The homework is to complete task 1 from the two-tasks challenge from 2018.
- Task 1: Aspect-based financial sentiment analysis
- Task 2: Opinion-based QA over Financial Data

Participants should find or create/tune a model to do sentiment analysis of a given phrase.

The model can be trained or tuned on dataset "pauri32/fiqa-2018" from huggingface.
Or participants can use ready "off-the-shelf" model.
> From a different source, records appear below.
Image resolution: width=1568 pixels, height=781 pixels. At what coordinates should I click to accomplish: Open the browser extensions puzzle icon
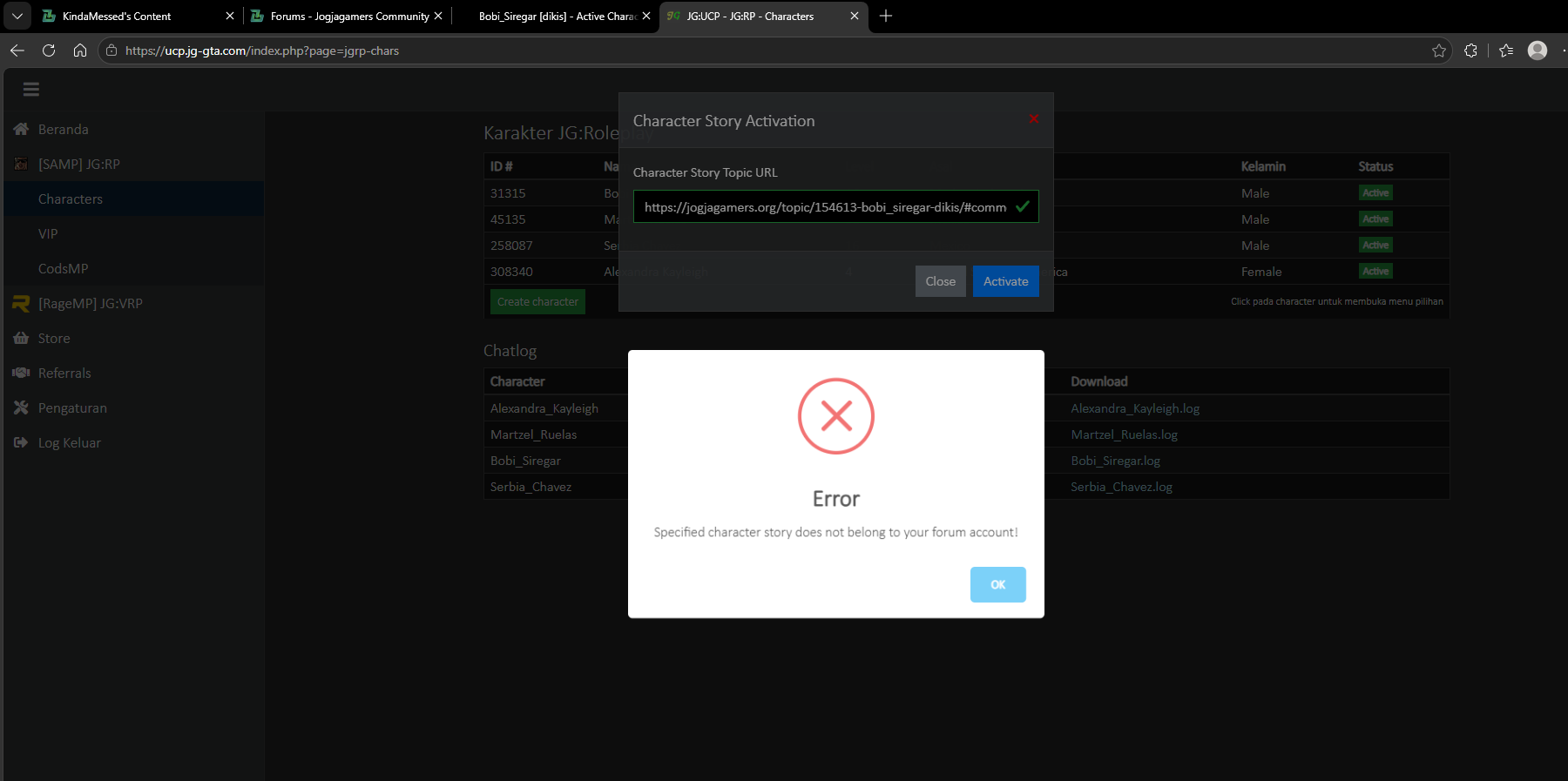tap(1471, 50)
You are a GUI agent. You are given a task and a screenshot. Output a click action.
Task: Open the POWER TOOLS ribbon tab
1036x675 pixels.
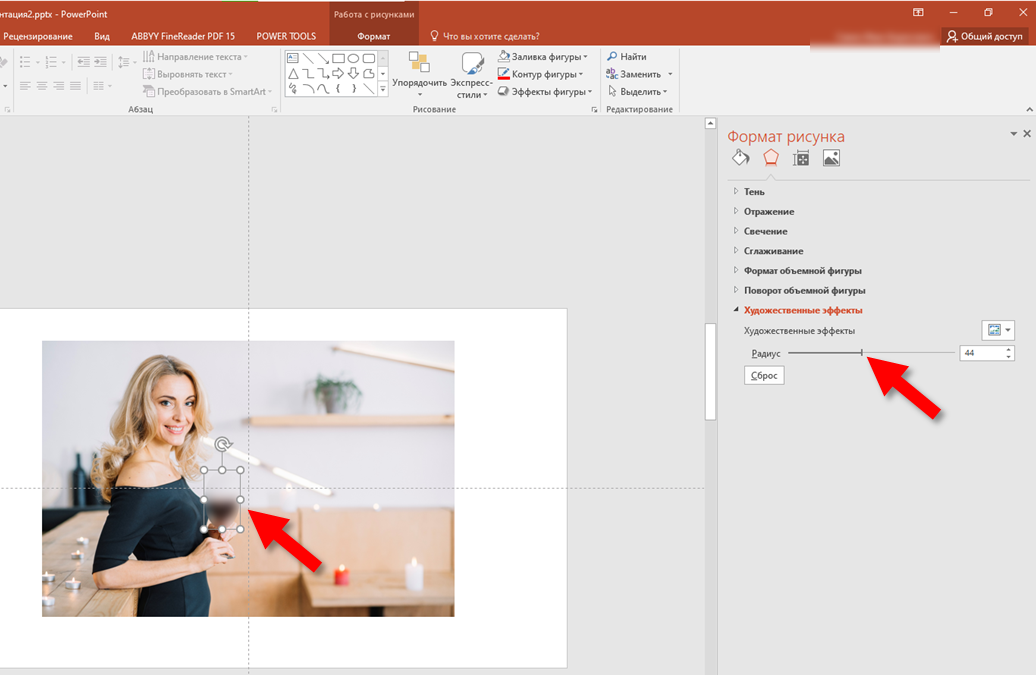285,35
The quality of the results shoudl be evaluated using:
- Mean Squared Error (MSE)
- R Square (R^2) and Cosine
- classification measures: Accuracy, Precision, Recall and F1-Score

This link provides exampels of input-output tasks: https://sites.google.com/view/fiqa/home

In [None]:
!pip install transformers datasets torch pandas numpy scikit-learn tqdm

In [None]:
!pip install transformers[torch]

In [None]:
#!pip install 'accelerate>={ACCELERATE_MIN_VERSION}'

In [25]:
# Financial Sentiment Analysis using FIQA Dataset
# Task 1: Aspect-based Financial Sentiment Analysis

import pandas as pd
import numpy as np
from datasets import load_dataset, Dataset
from transformers import AutoTokenizer, AutoModelForSequenceClassification, TrainingArguments, Trainer
from sklearn.model_selection import train_test_split
from sklearn.metrics import mean_squared_error, r2_score, accuracy_score, precision_recall_fscore_support
from scipy.spatial.distance import cosine
import torch
from tqdm import tqdm

# Set up device
device = "cuda" if torch.cuda.is_available() else "cpu"
print(f"Using device: {device}")

# ## 1. Data Loading and Preprocessing

print("Loading dataset...")
dataset = load_dataset("pauri32/fiqa-2018")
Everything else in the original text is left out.